Per certi versi, infatti, si assumono i presupposti della digitalizzazione improntati alla trasparenza, alla simmetria, alla riproducibilità, accogliendo il fatto che essi possano condurre a forme di condivisione, ma, nella realtà delle cose, le modalità di integrazione si fermano sulla soglia di passaggi di consegna che delimitano ancor più che in passato le sfere di competenza tra i soggetti.
In realtà, probabilmente, la fase espansiva precedente alla recessione aveva permesso di trarre benefici a tutte le parti in causa senza dover rimettere in discussione alcunché (senza innovare?), mentre la successiva grave crisi ha suscitato una tendenza difensiva, come se da lì si dovesse ripartire.
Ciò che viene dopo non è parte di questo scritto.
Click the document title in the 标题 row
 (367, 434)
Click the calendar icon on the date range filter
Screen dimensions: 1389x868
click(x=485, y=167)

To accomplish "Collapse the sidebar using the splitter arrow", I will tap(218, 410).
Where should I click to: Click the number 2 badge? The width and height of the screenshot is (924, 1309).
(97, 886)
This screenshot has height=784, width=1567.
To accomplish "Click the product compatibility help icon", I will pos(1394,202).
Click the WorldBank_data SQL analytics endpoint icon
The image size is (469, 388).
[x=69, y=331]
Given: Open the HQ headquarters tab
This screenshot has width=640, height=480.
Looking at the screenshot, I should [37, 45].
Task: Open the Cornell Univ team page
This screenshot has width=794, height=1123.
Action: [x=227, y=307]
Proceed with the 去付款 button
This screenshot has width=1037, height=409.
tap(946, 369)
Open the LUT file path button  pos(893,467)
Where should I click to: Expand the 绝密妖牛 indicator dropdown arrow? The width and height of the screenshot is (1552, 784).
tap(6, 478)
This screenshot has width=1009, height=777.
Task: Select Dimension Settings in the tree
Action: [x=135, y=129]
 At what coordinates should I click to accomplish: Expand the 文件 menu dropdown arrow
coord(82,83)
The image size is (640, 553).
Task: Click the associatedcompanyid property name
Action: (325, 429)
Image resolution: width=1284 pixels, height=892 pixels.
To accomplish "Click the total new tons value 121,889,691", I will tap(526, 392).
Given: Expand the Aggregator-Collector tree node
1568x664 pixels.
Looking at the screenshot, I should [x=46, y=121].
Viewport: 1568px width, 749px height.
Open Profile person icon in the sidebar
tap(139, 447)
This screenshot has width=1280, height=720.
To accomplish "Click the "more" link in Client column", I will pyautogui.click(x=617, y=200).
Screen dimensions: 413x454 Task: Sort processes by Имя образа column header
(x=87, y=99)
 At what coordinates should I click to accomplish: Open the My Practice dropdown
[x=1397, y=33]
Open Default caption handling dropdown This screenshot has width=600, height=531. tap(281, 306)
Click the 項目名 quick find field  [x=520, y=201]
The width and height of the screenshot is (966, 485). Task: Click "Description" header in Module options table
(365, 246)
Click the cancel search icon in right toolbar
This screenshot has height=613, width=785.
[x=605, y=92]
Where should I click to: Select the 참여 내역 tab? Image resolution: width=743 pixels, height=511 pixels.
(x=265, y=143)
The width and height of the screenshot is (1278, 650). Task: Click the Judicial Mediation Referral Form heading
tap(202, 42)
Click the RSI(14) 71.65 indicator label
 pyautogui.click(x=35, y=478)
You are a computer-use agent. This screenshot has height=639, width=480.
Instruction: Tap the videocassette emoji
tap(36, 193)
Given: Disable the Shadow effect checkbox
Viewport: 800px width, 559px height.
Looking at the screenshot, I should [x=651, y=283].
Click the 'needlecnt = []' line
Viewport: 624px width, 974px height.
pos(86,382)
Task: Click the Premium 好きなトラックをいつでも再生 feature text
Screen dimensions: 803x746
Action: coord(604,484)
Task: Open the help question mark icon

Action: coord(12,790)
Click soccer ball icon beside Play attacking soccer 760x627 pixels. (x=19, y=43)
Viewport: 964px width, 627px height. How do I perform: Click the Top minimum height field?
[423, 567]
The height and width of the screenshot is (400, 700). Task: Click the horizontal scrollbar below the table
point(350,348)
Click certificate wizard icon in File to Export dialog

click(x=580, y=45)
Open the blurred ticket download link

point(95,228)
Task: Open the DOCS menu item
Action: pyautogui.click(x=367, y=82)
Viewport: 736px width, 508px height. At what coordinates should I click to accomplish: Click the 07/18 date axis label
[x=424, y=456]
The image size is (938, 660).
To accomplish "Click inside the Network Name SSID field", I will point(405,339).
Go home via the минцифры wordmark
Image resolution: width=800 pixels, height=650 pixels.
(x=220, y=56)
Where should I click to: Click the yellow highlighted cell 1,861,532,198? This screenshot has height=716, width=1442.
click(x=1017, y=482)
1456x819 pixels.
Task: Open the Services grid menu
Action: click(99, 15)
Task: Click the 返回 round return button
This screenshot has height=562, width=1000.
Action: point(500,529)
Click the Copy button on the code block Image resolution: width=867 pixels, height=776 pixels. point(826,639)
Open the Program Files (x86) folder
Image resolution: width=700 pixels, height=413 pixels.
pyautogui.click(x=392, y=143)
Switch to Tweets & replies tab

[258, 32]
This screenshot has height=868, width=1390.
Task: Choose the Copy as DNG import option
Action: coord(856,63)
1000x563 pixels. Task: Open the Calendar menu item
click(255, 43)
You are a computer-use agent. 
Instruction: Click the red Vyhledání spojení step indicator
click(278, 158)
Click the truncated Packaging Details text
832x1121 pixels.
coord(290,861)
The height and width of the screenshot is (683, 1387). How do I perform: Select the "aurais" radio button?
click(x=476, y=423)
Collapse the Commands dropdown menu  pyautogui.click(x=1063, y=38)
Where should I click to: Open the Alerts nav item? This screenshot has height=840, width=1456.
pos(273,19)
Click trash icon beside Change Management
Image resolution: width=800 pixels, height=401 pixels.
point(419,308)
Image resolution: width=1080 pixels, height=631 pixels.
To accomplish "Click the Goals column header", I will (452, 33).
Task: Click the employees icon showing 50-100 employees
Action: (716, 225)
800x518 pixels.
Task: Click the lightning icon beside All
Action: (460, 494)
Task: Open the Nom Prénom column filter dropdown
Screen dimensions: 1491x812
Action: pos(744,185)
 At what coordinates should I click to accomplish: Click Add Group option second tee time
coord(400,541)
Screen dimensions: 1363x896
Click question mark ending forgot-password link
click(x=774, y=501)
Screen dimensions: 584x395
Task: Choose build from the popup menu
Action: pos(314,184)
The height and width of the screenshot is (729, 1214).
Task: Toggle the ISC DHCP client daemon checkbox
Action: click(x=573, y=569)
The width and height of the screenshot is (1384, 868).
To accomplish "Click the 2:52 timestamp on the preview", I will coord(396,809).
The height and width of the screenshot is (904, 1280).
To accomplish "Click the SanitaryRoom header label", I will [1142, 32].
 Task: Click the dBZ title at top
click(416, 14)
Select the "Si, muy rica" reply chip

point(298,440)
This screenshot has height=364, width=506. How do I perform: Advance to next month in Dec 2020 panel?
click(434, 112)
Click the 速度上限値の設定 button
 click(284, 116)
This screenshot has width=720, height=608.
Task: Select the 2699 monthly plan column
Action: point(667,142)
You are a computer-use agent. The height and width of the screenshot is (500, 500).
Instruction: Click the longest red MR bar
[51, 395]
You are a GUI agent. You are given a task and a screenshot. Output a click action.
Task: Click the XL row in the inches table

La attesa comune è, perciò, quella di generare positività parziali, sufficienti a efficientare i processi gradualmente, ma occorre verificare se le razionalità intrinseche ai nuovi metodi e strumenti lo consentano davvero, mentre, per altri osservatori, la partita riguarda, appunto, lo stravolgimento dei contenuti odierni.
Se, d’altra parte, gli scenari di imitazione letterale delle logiche manifatturiere negli aspetti più immediati (come la robotica nel cantiere: altra cosa negli impianti produttivi) appaiono improbabili, o, comunque, non determinanti, anche la natura stessa del lavoro nel comparto pare destinata a mutare.
Pure le severe perdite occupazionali registrate nell’ultimo decennio, come si vedrà, nell’orizzonte prospettico andrebbero analizzate alla luce della possibile sostituzione della natura labour intensive del comparto con una logica capital intensive, legata alle diverse forme di Automation e di Autonomization, logica che oltre a ridurre il fabbisogno di lavoro tradizionale, richiede una estensione di competenze inedite.
Ciò potrebbe valere, del resto, anche per nicchie di mercato apparentemente lontane da questa dimensione, come quelle prossime all’intervento sul costruito e, specificatamente, nella conservazione dei beni culturali immobiliari.
Il rischio insito in certe letture è, tuttavia, quello di attribuire al cantiere 4.0, da definire se On Site od Off Site, le parvenze esteriori della robotica che mette in opera i componenti oppure quelle, assai più decisive, della autonomazione dei processi decisionali che, naturalmente, può tradursi anche nella gestione sincronizzata dei macchinari e degli apprestamenti interconnessi, ma che ha una valenza molto più dilatata.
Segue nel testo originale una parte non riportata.